In theory, this deregulation serves the customers. Because while a monopolized energy supplier is reliable and traditional, introducing competition into the market gives customers more options to choose from. This makes it possible for people to choose the least expensive provider from a choice of several, or to pick an energy provider whose policies and sources they approve of (if, for instance, someone wants to buy their energy from a solar power provider, instead of one who may offer lower rates, but uses coal-fired power plants).
While the theory of competition is good, there are still locations in the U.S. who have held off deregulating their energy. Because, as has been shown in the past, what works in theory and what works in practice may be two different things.
Will We See More Deregulation In The Future?
The question of whether or not to deregulate energy is a constant tug of war. Businesses obviously want the chance to step into a lucrative market, and consumers want the ability to choose between multiple providers in order to find the best possible deal.
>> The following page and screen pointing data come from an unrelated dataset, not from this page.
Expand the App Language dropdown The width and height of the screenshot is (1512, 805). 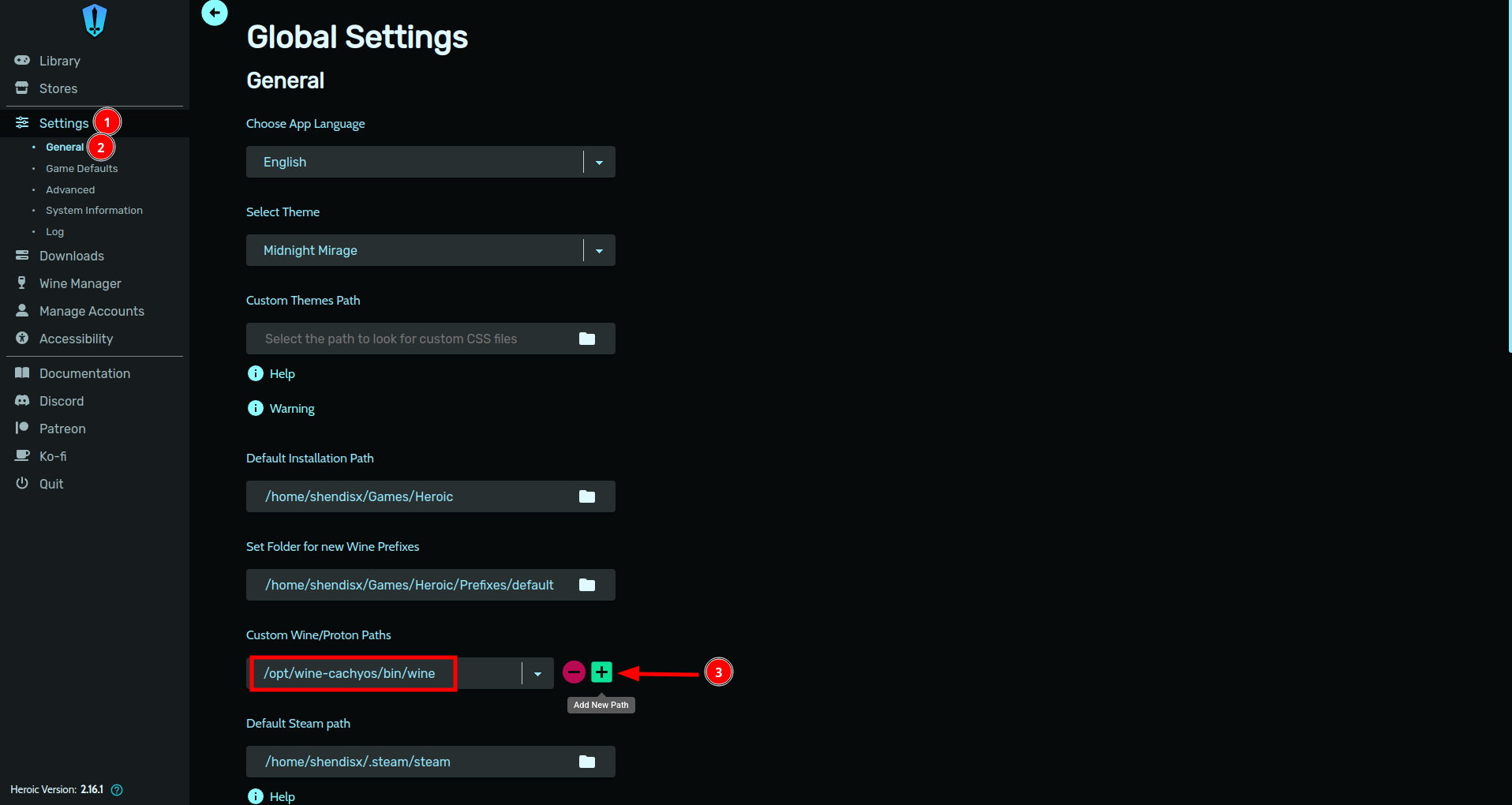tap(599, 163)
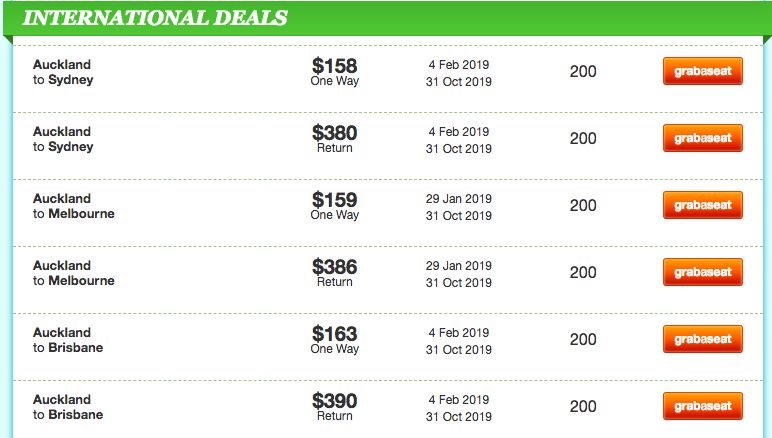
Task: Select the $380 Return price
Action: coord(335,139)
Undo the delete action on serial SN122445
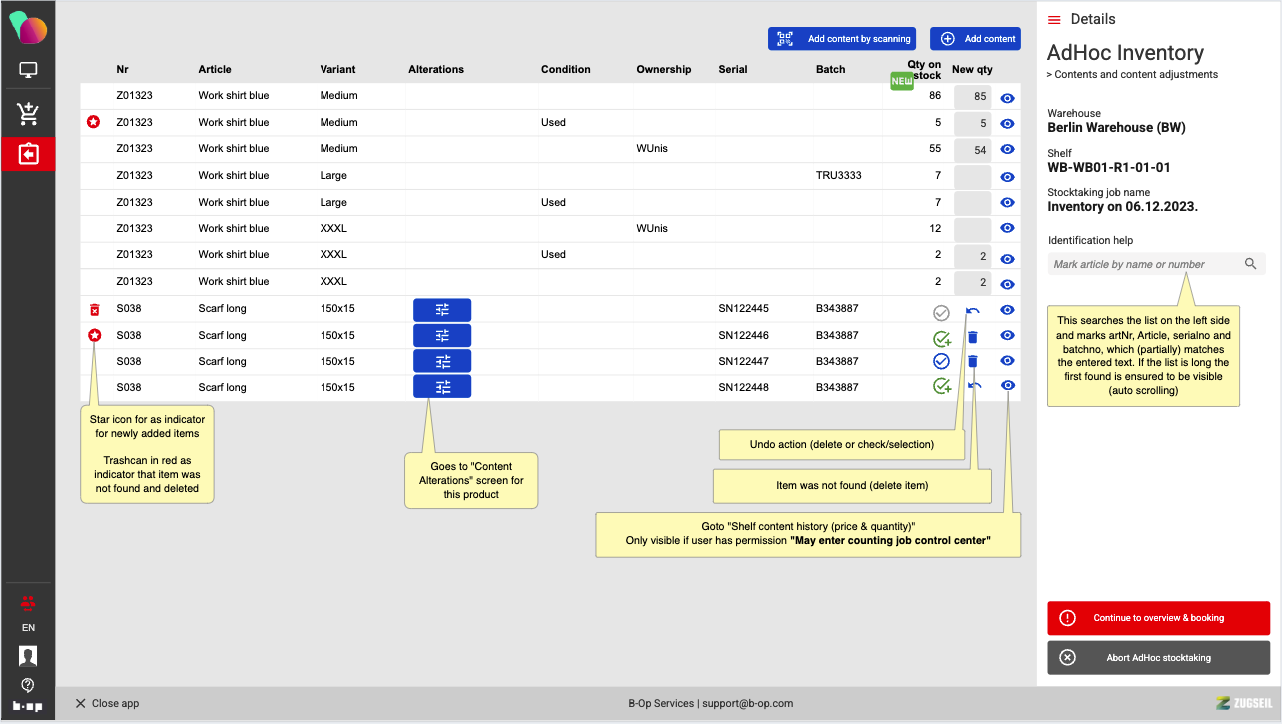This screenshot has height=724, width=1282. [973, 312]
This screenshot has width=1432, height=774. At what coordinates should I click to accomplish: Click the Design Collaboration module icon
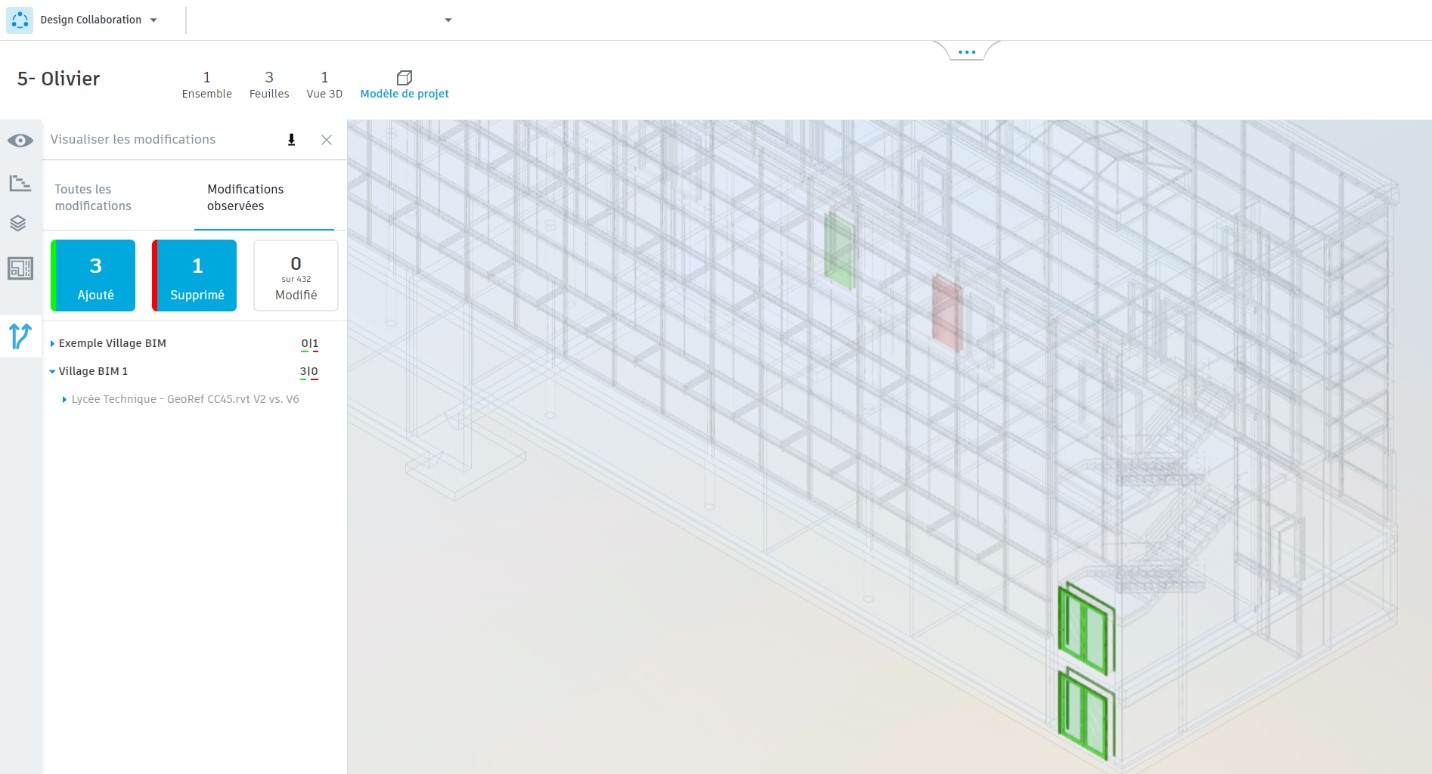[18, 18]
This is particularly true when it comes to new sources of energy, like wind and solar farms which can offer clean energy at competitive rates to both business and homeowners thanks to recent leaps in technology. On the other hand, though, energy is not like choosing who makes your sneakers, or where you buy your car from. Electricity, and natural gas, are necessities of life in today’s day and age.
This is why some states, willing to take the risk for the potential reward of a deregulated market, have allowed pilot programs in the electricity and natural gas markets. No one seriously believes that it’s safe to simply do away with any and all regulation overnight, especially since the system has relied on those regulations for decades. Instead, these pilot programs reduce the regulations as a kind of trial period, seeing what happens when other companies are allowed to play in the pool that was, until recently, a monopoly.
Now, not every state is eager to jump into this experiment. With that said, even the states that don’t have pilot programs of their own are watching the results carefully. Because if there are lessons to be learned from asking the question, “What is deregulated energy?” then it’s a good idea to observe in order to see what works, and what doesn’t, before trying it yourself.